The real reason for Incompleteness in arithmetic is inability to define truth in a language [Gödel]
     Full Idea: The concept of truth of sentences in a language cannot be defined in the language. This is the true reason for the existence of undecidable propositions in the formal systems containing arithmetic.
     From: Kurt Gödel (works [1930]), quoted by Peter Smith - Intro to Gödel's Theorems 21.6
     A reaction: [from a letter by Gödel] So they key to Incompleteness is Tarski's observations about truth. Highly significant, as I take it.
Gödel showed that arithmetic is either incomplete or inconsistent [Gödel, by Rey]
     Full Idea: Gödel's theorem states that either arithmetic is incomplete, or it is inconsistent.
     From: report of Kurt Gödel (On Formally Undecidable Propositions [1931]) by Georges Rey - Contemporary Philosophy of Mind 8.7
First Incompleteness: arithmetic must always be incomplete [Gödel, by Smith,P]

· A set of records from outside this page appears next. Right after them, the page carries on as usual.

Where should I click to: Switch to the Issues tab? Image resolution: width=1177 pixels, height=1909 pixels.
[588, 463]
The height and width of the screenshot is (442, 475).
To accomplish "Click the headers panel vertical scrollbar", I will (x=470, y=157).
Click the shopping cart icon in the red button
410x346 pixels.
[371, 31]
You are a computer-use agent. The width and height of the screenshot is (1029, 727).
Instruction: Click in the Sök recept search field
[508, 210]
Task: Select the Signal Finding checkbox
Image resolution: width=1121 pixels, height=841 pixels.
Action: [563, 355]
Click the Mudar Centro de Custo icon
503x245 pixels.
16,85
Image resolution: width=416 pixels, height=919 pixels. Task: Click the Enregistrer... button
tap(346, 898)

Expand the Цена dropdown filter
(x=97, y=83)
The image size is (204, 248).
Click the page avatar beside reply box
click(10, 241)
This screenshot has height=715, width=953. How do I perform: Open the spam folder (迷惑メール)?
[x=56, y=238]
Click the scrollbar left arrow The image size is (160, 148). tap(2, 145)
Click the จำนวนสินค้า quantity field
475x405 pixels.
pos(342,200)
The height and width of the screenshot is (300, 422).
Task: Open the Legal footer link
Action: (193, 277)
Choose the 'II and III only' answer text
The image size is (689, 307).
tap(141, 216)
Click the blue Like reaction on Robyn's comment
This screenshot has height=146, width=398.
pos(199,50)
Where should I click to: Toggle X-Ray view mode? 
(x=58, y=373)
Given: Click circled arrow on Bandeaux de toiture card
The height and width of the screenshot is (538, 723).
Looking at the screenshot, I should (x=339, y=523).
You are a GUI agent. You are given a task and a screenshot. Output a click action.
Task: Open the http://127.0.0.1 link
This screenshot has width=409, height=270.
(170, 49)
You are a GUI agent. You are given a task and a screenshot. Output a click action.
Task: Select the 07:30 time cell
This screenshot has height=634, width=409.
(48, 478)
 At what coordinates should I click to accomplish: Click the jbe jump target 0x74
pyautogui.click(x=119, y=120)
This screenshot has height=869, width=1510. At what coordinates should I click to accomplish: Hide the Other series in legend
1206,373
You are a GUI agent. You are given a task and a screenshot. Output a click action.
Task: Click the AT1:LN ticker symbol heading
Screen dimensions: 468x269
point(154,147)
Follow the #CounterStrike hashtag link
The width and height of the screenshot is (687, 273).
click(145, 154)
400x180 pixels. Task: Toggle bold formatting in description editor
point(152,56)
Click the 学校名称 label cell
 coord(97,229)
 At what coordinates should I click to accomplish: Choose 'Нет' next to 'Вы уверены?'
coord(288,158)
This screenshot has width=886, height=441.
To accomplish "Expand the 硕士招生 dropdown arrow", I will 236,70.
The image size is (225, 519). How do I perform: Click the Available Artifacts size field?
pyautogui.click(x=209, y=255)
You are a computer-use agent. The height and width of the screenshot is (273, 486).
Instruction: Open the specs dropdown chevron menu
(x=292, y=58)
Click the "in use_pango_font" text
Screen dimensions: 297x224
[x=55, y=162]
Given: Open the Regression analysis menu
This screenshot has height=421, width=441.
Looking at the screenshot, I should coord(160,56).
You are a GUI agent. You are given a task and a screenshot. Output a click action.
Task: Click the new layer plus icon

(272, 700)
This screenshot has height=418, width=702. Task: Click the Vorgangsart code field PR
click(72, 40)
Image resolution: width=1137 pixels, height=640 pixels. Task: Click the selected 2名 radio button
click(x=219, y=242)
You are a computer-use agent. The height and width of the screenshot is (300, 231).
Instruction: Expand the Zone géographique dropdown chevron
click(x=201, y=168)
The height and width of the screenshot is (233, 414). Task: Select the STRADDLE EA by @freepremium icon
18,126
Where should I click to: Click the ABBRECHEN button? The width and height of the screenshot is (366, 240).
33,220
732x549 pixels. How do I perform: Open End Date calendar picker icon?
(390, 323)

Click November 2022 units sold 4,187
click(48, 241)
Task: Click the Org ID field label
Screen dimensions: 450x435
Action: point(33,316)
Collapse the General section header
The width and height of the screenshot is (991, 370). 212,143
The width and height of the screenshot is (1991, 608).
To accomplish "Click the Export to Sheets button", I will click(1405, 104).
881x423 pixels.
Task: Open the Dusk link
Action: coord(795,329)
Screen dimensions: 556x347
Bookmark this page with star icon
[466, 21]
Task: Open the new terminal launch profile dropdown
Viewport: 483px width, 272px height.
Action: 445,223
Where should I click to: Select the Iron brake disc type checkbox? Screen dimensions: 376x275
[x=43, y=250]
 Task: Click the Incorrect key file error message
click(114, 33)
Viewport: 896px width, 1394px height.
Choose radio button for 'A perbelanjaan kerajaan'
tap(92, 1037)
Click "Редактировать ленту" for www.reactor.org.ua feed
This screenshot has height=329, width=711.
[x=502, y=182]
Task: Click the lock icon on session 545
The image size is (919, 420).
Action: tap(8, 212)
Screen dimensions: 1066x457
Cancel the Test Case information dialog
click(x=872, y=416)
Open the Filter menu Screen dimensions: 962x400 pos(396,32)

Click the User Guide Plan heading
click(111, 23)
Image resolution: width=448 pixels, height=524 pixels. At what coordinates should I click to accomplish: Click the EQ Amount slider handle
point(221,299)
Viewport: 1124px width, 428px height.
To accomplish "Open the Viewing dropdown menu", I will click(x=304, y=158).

     Full Idea: First Incompleteness Theorem: any properly axiomatised and consistent theory of basic arithmetic must remain incomplete, whatever our efforts to complete it by throwing further axioms into the mix.
     From: report of Kurt Gödel (On Formally Undecidable Propositions [1931]) by Peter Smith - Intro to Gödel's Theorems 1.2
     A reaction: This is because it is always possible to formulate a well-formed sentence which is not provable within the theory.
Arithmetical truth cannot be fully and formally derived from axioms and inference rules [Gödel, by Nagel/Newman]
     Full Idea: The vast continent of arithmetical truth cannot be brought into systematic order by laying down a fixed set of axioms and rules of inference from which every true mathematical statement can be formally derived. For some this was a shocking revelation.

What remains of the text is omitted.